By Edith Honan
NEW YORK (Reuters) - New York state attorney general candidate Kathleen Rice said on Thursday she hoped to renew the office's focus on "kitchen table" issues and broaden the job beyond the role of the so-called "Sheriff of Wall Street."
Rice, in her second term as Nassau County District Attorney, is one of five Democrats seeking the nomination to succeed Andrew Cuomo and Eliot Spitzer as the state's chief prosecutor after Spitzer turned the office into an aggressive enforcer of financial crimes.
The winner of Tuesday's primary will face Dan Donovan, the lone Republican running in the heavily Democratic state, in the November 2 general election.
"I think it's important for the office to be known as 'the People's Attorney,'" Rice, 45, told Reuters in an interview. "I think that only calling it the 'Sheriff of Wall Street' is doing it a disservice to Main Street and the issues of everyday families that they deal with sitting at their kitchen table."
Rice said she would focus on consumer and investor protections, civil rights and cleaning up the state capital, Albany, which she has described as a "crime scene" of political corruption that her experience as a prosecutor makes her uniquely qualified to do.
"I have actively run a law enforcement agency. No one else in the race has that experience," she said.
The Democratic field also includes two state legislators, state Assemblyman Richard Brodsky and state Senator Eric Schneiderman, as well as two lawyers with long histories taking on white-collar crime -- Eric Dinallo, a former assistant attorney general under Spitzer, and Sean Coffey, a former Wall Street lawyer who has represented both wronged investors and firms.
CDOs AND CDSs
Rice was an early favorite in the race and has been a prodigious fundraiser. But with no clear frontrunner in the lead into the Tuesday primary, Rice's opponents have criticized her for a lack of financial credentials.
During a televised debate this week, Coffey took aim at Rice, questioning whether she knew the meaning of collateralized debt obligations (CDOs) and credit default swaps (CDSs) -- two of the investment instruments at the heart of the 2008 financial crisis.
On Thursday, Rice fired back, calling it a cheap shot.
"Knowing what a collateralized debt obligation and a credit default swap is -- that's all wonderful -- and this isn't really a trivia contest," Rice said. "My position has always been that you cannot be a Wall Street insider to regulate Wall Street just as you can't be an Albany insider to clean up Albany."
"There were plenty of people who knew what those things were and they couldn't stop ... the mortgage meltdown. They couldn't stop all the Ponzi schemes. And they were pretty knowledgeable people," she added.

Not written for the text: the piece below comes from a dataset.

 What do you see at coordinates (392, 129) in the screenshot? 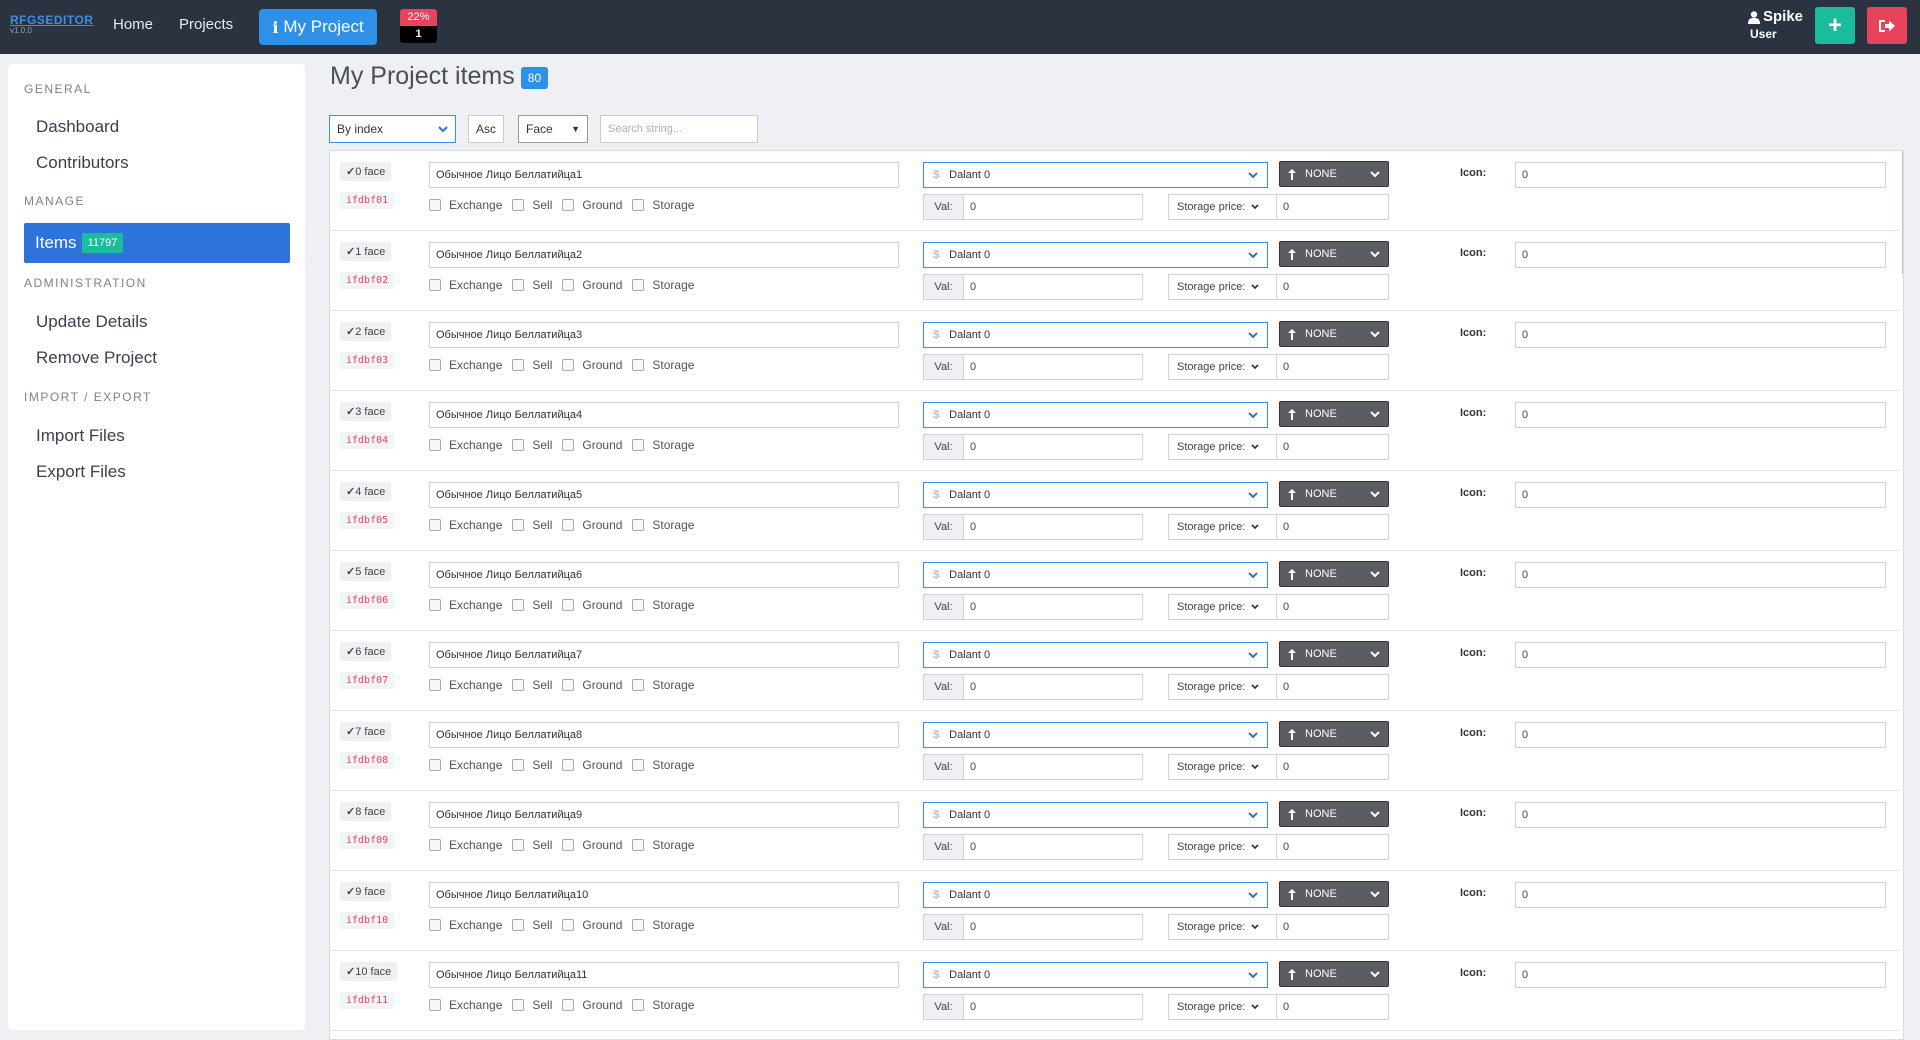
I see `sort-by-select: By index` at bounding box center [392, 129].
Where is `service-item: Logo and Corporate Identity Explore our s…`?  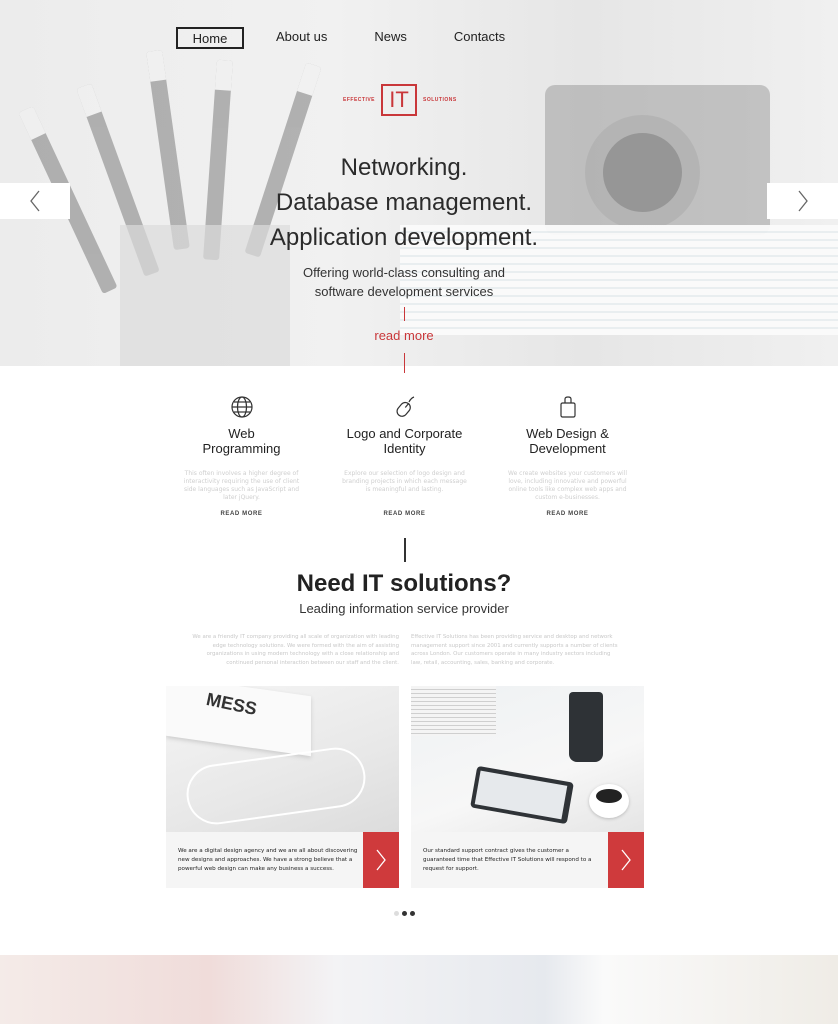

Rice also fired back at Coffey and Donovan, who have both pledged not to use the attorney general post as a platform to run for governor and challenged other candidates to do the same.
"The last time I checked, no one's been asking either one of them to run for governor," she said.
Rice declined to rule out running for higher office someday.
Spitzer successfully ran for governor in 2006 and Cuomo is the frontrunner this year, though Spitzer resigned in 2008 when he was caught up in a prostitution scandal.